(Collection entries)

- Opening Delimiter -

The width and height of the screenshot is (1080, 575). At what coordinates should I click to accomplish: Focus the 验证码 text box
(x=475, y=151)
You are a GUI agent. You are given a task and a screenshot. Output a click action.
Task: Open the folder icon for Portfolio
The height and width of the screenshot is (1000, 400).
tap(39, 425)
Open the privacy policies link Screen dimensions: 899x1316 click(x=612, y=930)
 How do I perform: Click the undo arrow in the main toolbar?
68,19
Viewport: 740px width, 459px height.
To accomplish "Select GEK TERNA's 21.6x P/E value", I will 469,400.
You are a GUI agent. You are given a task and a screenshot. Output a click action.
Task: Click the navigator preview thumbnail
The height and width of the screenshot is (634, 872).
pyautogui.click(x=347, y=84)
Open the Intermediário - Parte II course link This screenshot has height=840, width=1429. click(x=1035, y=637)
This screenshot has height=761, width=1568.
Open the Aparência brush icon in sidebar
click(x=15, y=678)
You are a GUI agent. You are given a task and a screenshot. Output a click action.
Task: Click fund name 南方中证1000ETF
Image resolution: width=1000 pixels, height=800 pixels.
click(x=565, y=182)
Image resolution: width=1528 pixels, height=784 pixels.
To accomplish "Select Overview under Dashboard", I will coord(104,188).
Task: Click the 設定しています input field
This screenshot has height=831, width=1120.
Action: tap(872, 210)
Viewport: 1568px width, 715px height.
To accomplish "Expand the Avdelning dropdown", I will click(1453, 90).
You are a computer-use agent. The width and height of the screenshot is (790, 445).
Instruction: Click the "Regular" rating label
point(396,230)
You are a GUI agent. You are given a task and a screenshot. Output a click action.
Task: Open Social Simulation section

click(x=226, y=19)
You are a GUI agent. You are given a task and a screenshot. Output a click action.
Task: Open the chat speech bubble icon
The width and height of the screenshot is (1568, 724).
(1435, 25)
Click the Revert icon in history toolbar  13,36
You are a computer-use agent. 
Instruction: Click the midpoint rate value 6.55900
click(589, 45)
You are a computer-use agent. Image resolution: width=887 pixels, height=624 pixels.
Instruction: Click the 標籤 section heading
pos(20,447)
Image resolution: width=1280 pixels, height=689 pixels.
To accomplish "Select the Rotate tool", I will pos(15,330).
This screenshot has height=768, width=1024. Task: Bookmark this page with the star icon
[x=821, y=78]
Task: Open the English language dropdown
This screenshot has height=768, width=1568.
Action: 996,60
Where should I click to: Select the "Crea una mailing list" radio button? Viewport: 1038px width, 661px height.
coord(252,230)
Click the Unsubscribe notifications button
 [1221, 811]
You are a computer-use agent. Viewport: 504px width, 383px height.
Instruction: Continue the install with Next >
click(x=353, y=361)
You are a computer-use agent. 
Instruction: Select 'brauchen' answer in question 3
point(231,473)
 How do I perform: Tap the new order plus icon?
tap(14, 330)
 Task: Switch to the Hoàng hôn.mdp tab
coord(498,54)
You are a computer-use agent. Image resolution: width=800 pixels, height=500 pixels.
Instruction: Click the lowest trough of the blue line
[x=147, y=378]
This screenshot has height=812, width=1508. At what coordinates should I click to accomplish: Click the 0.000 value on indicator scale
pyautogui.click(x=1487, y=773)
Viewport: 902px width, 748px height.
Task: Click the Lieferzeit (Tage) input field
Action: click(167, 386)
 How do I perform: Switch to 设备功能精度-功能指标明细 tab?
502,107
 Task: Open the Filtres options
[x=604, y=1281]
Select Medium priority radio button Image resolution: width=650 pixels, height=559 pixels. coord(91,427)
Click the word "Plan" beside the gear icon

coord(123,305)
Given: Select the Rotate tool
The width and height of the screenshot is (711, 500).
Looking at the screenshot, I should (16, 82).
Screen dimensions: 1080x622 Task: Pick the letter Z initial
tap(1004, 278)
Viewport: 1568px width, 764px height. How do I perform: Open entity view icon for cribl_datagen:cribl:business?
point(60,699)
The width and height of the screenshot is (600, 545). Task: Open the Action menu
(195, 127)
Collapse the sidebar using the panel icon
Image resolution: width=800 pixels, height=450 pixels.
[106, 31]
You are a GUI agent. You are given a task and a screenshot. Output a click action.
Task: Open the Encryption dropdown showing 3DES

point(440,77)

- Closing Delimiter -

### ASSIGNED TASK
State the number of lines in the records that hold the string "will", and add nothing.

### OUTPUT OF THE EXERCISE
4